» Brief
What you should give back is a precise copy of the lines below from the one containing "At what coordinates should I click to accomplish: Click" through the one containing "The height and", with no pictures.

[Entries taken from a collection]
********

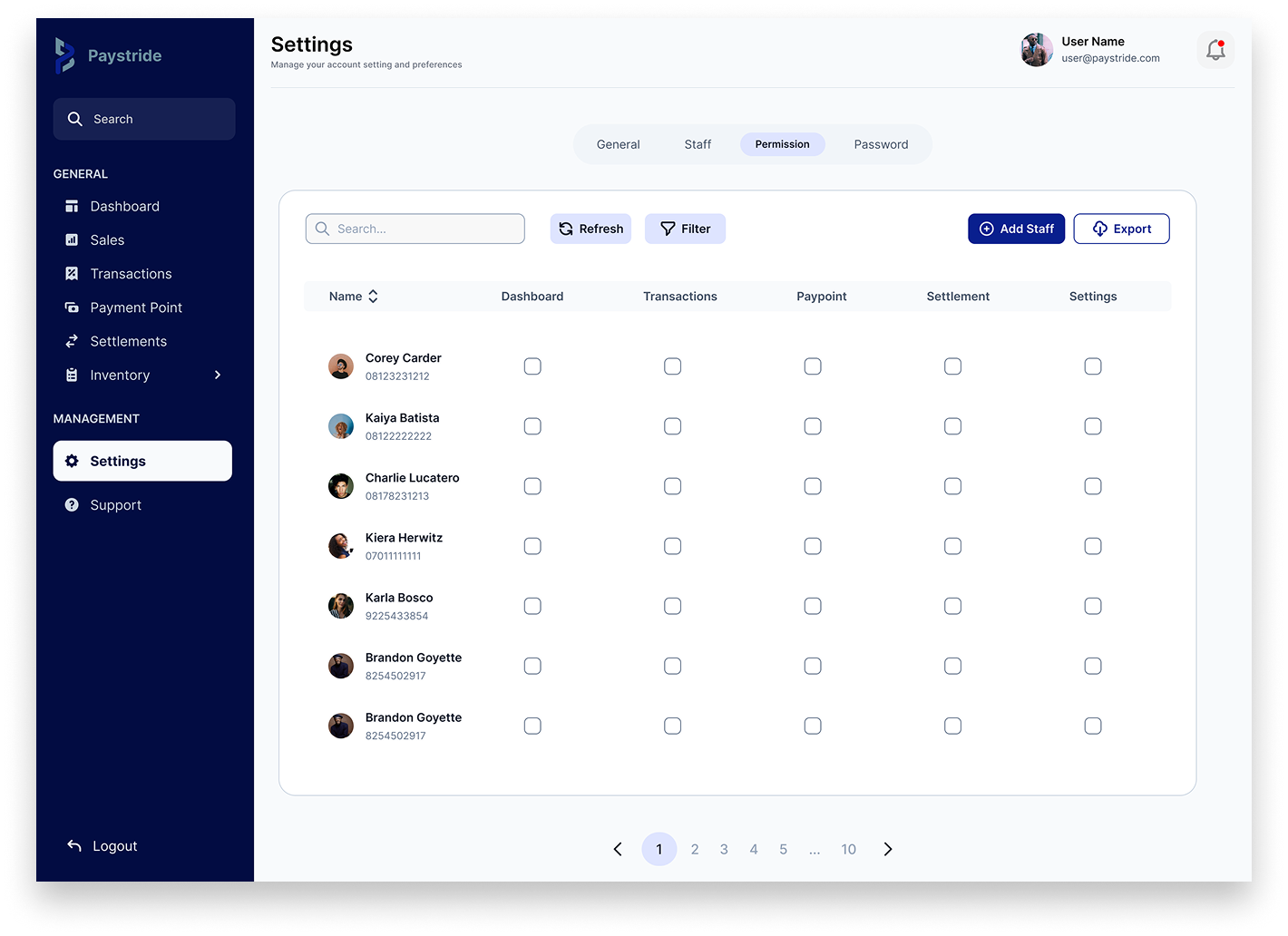This screenshot has width=1288, height=936.
Task: Click the Export button
Action: pos(1121,229)
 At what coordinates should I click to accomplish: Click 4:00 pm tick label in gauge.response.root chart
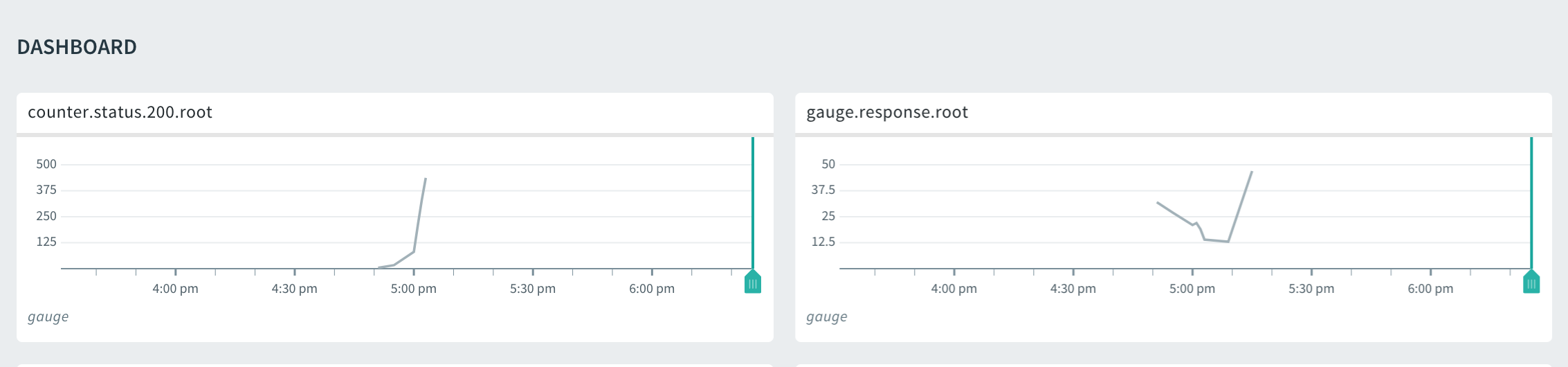pyautogui.click(x=954, y=289)
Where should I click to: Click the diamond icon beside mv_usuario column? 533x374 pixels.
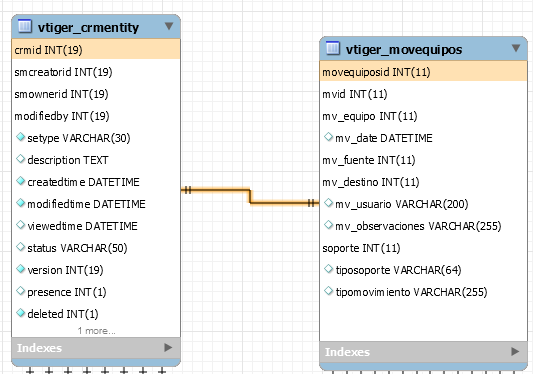click(x=328, y=203)
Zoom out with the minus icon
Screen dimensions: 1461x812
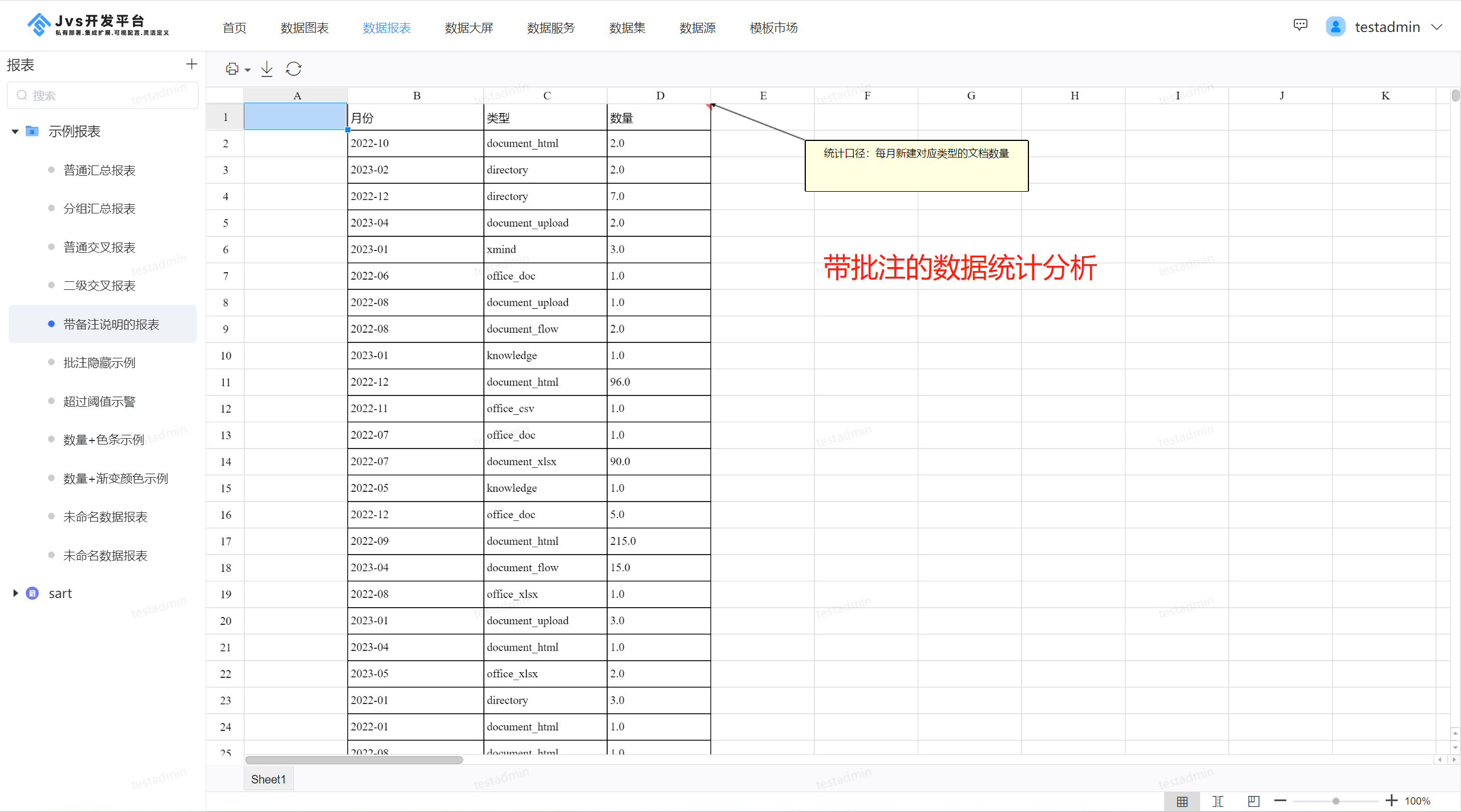click(x=1280, y=801)
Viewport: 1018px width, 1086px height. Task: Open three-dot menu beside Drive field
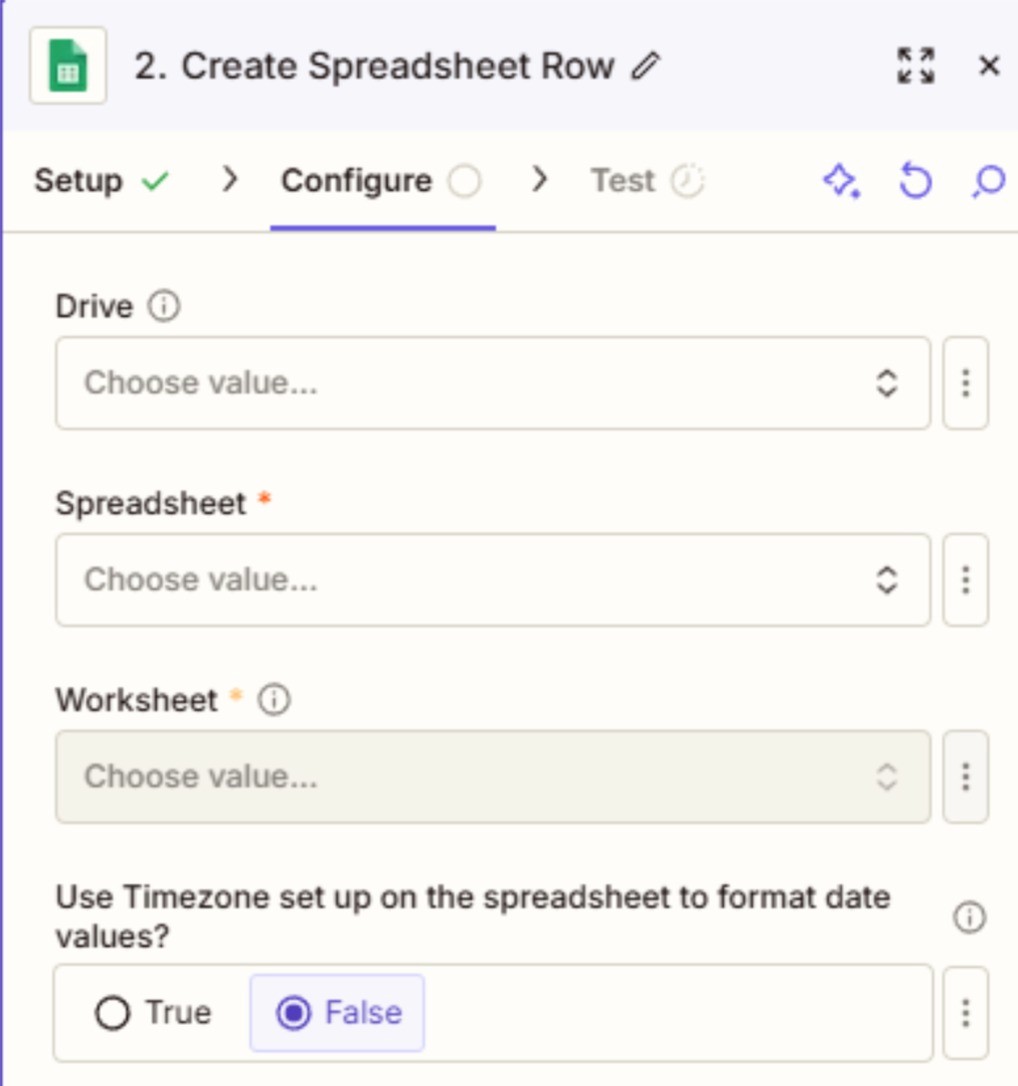(966, 383)
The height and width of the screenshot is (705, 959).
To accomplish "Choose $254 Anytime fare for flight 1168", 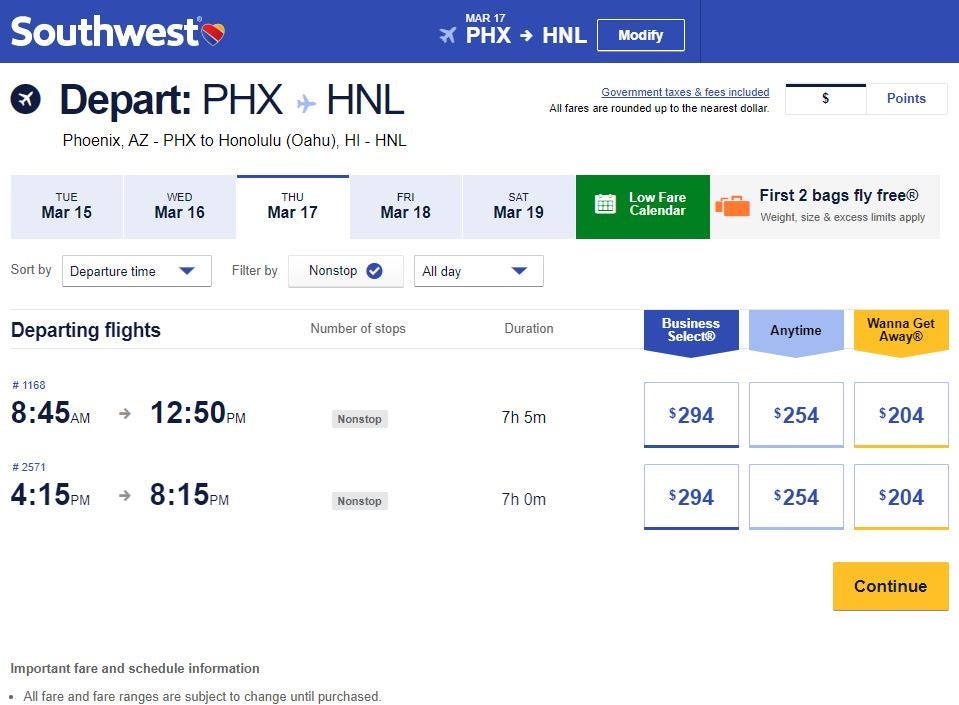I will pyautogui.click(x=796, y=415).
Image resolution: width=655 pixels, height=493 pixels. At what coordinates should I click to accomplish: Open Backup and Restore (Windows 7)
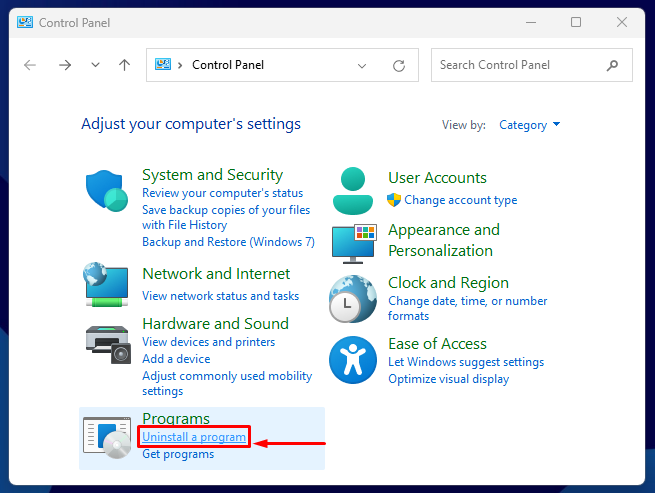click(x=228, y=242)
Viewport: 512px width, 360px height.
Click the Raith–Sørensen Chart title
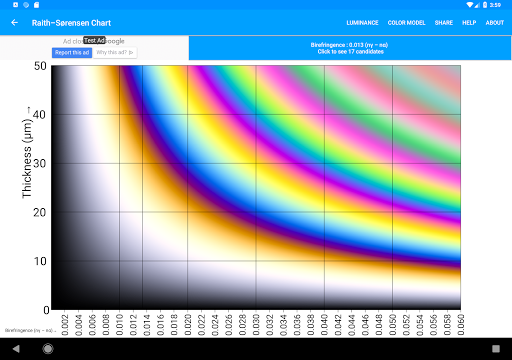[x=71, y=23]
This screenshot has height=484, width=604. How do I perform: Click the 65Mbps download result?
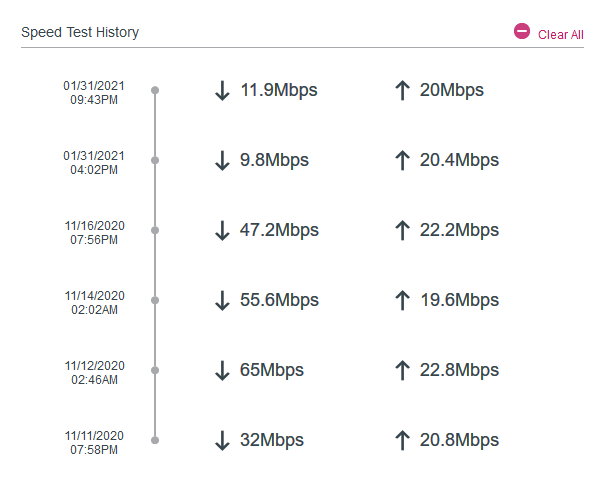272,370
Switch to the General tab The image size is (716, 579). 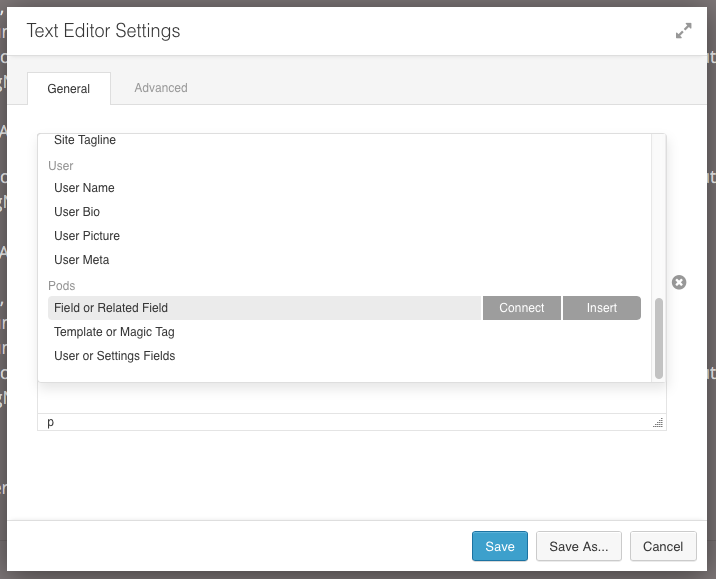pyautogui.click(x=69, y=89)
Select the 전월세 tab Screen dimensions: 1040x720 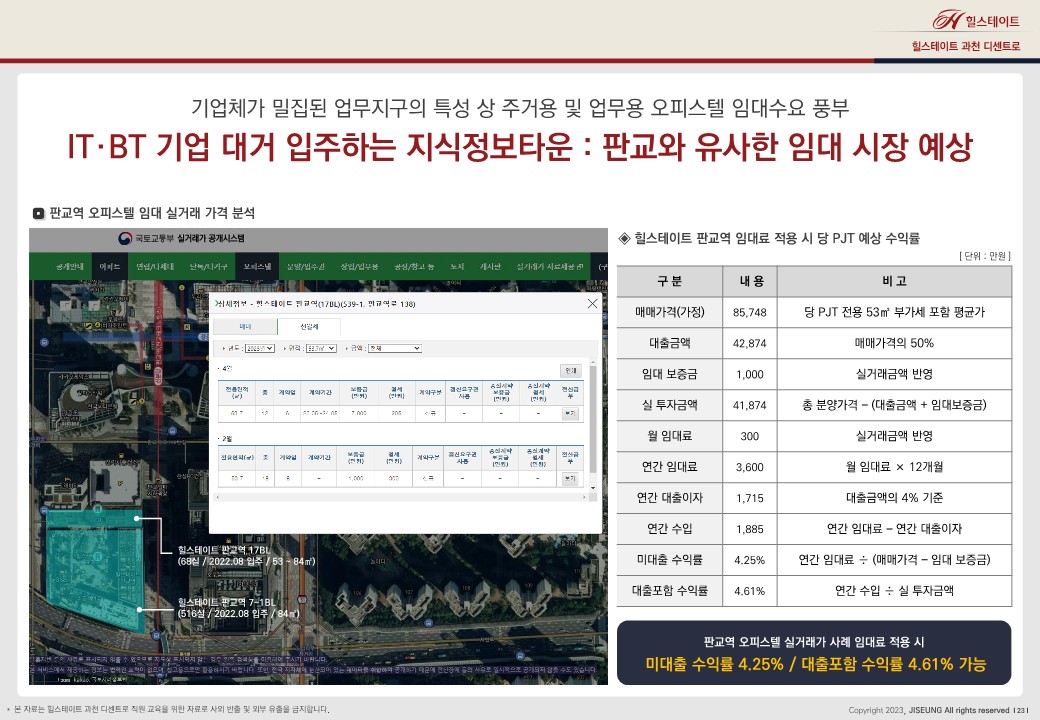[309, 326]
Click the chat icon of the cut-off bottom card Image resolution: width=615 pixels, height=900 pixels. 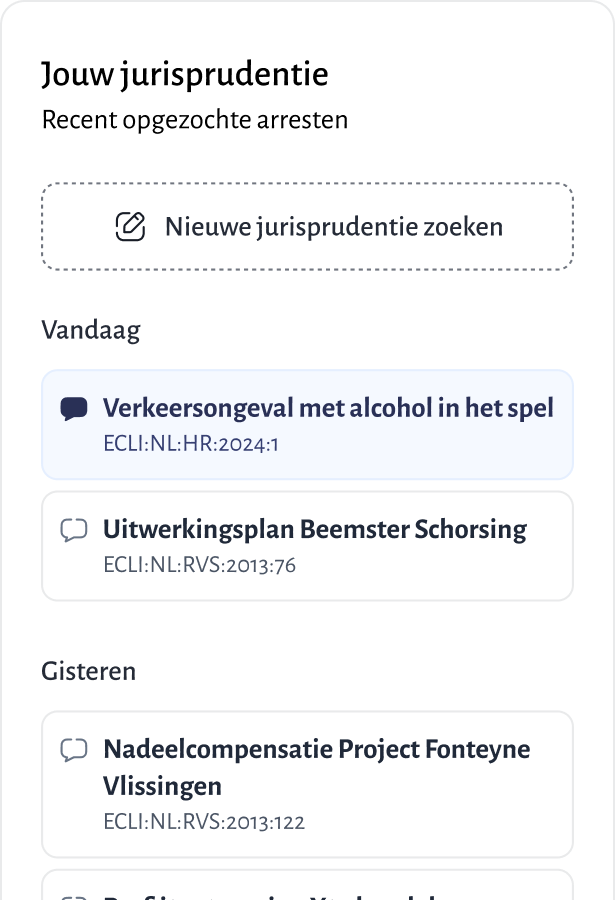74,895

********

» Your response
 At what coordinates should I click to accomplish: Click 4:00 pm tick label in gauge.response.root chart
pyautogui.click(x=954, y=289)
Where should I click to: Click the diamond icon beside mv_usuario column? 533x374 pixels.
click(x=328, y=203)
Zoom out with the minus icon
Screen dimensions: 1461x812
click(x=1280, y=801)
Viewport: 1018px width, 1086px height. Task: Open three-dot menu beside Drive field
(966, 383)
The height and width of the screenshot is (705, 959).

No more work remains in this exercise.